## Source passage
# Proving language in Space Complexity

I'd like to know if I have the right intuition and my answer is headed the correct way.

I am given a function $f = \{0, 1\}^* \rightarrow \{0, 1\}^*$ that is computable in space $O(\log n)$ assume that for every $x \in \{0, 1\}^*$, $f$ is length preserving, $|f(x)| = |x|$.

Define $$L = \left\{ x\#y \mid \ x, y \in \{0, 1\}^*, |x| = |y|, \ \text{and} \ f(x) = f(y)\right\}$$

I am suppose to prove that $L \in {\sf DSPACE}(\log n)$.

Please correct me if my intuition is incorrect.

My solution would be to build a decider $M$ which is a Turing machine.

$M$ takes inputs $x$ and $y$, run the function $f$ on input $x$ and $y$ and if the lengths of the two strings are equal then accept, otherwise reject.

Now the Turing machine runs in $O(\log n)$ because the function $f$ is computable in $O(\log n) + O(\log n) = O(\log n)$ and comparing the length returned by the function is $O(1)$ Thus the language is decidable by a Turing machine that is run in $O(\log n)$ and only takes Space $O(\log n)$.

## Provided data
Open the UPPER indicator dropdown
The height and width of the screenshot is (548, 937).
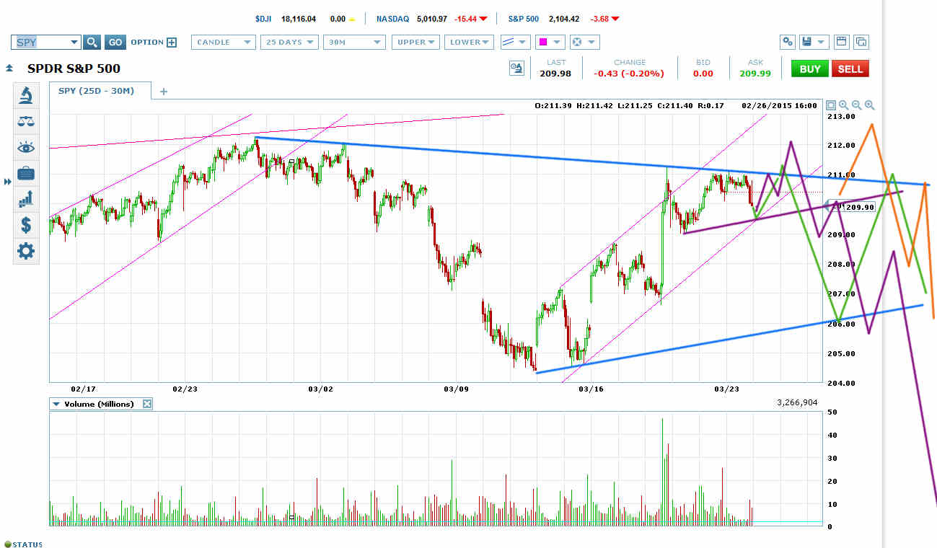pos(415,42)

## Task brief
Rewrite the space complexity post starting at "Please correct me" and ending at "accept, otherwise reject.", replacing "decider" with "recognizer".

## Solution to this problem
Please correct me if my intuition is incorrect.

My solution would be to build a recognizer $M$ which is a Turing machine.

$M$ takes inputs $x$ and $y$, run the function $f$ on input $x$ and $y$ and if the lengths of the two strings are equal then accept, otherwise reject.